# Extracted information
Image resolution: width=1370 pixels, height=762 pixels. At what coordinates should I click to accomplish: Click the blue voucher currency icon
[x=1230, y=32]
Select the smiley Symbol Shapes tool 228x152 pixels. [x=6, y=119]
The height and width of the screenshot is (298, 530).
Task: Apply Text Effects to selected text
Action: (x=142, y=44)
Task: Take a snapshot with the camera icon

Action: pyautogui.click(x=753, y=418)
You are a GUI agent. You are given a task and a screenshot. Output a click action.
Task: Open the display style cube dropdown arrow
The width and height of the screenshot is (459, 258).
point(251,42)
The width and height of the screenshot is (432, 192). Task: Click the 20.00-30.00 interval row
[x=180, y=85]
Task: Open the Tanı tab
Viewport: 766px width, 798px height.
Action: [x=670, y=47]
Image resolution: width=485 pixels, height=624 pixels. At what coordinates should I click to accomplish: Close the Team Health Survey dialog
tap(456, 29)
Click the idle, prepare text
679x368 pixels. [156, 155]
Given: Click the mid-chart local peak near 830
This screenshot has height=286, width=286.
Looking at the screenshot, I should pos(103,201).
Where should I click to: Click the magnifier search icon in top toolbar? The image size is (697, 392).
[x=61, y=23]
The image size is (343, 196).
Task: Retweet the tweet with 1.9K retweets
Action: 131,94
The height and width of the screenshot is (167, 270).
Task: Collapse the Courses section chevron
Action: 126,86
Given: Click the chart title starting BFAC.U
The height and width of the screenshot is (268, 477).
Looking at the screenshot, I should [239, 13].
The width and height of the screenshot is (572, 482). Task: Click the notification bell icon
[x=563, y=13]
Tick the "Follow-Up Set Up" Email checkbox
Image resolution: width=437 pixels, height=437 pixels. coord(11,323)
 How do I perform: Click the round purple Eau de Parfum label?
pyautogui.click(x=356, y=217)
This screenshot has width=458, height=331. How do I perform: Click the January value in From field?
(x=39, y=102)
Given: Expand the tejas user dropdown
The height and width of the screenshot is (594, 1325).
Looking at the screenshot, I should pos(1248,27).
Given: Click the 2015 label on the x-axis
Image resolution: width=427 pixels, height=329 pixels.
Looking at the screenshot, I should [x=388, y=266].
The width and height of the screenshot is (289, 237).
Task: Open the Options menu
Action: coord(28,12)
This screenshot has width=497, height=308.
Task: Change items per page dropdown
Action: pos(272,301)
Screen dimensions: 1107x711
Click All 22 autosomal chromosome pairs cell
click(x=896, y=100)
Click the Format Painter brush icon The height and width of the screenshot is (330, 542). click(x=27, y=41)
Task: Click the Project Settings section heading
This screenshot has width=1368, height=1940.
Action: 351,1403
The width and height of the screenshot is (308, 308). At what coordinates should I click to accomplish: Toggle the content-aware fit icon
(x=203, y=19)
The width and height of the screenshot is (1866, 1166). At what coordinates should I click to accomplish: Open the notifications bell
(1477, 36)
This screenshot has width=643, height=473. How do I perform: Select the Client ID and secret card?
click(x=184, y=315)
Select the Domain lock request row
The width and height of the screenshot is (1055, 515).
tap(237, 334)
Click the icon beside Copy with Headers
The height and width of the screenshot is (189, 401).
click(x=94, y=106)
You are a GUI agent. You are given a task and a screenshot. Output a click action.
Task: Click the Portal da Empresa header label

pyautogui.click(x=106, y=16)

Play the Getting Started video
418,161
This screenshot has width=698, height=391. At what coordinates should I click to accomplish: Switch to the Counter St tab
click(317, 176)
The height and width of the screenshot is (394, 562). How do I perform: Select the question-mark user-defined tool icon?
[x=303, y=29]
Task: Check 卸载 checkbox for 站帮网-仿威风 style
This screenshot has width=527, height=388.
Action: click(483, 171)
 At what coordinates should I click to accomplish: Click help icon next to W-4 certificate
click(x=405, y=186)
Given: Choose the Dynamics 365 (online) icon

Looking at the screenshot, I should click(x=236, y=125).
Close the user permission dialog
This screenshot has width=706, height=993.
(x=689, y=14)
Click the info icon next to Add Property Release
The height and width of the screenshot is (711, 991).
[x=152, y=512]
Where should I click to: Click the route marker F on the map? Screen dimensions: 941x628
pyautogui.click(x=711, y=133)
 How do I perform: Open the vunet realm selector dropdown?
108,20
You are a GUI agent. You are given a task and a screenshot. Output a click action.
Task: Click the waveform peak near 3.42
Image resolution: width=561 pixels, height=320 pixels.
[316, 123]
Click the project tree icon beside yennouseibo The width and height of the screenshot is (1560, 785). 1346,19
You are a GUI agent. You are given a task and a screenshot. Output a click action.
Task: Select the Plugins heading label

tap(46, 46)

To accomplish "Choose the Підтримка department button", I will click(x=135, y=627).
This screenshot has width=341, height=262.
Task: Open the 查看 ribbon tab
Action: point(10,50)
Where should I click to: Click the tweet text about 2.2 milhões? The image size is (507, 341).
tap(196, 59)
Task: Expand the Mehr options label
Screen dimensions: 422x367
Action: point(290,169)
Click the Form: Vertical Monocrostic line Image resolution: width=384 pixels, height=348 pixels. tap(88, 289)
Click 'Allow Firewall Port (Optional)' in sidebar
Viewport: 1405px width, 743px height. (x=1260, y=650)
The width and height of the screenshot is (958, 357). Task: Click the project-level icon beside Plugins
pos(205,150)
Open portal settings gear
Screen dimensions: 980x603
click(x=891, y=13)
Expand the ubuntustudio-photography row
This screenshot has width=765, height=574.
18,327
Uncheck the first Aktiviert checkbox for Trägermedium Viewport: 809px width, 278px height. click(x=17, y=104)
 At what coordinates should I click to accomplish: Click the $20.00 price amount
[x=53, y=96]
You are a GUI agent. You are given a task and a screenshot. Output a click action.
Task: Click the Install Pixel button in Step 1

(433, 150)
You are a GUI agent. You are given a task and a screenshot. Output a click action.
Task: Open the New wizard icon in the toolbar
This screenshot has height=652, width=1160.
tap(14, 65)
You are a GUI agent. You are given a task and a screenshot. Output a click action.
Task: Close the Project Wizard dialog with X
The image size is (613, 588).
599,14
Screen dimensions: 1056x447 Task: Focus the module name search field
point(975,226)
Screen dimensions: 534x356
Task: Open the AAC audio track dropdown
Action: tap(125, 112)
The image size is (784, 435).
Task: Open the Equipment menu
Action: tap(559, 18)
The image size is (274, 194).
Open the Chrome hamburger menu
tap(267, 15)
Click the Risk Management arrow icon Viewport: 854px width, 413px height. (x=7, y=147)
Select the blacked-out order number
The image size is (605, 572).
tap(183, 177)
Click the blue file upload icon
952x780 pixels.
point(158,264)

# Brief
Above are the records; copy every line in them that holds the word "chart".

# Your response
Given: Click the mid-chart local peak near 830
Given: Click the chart title starting BFAC.U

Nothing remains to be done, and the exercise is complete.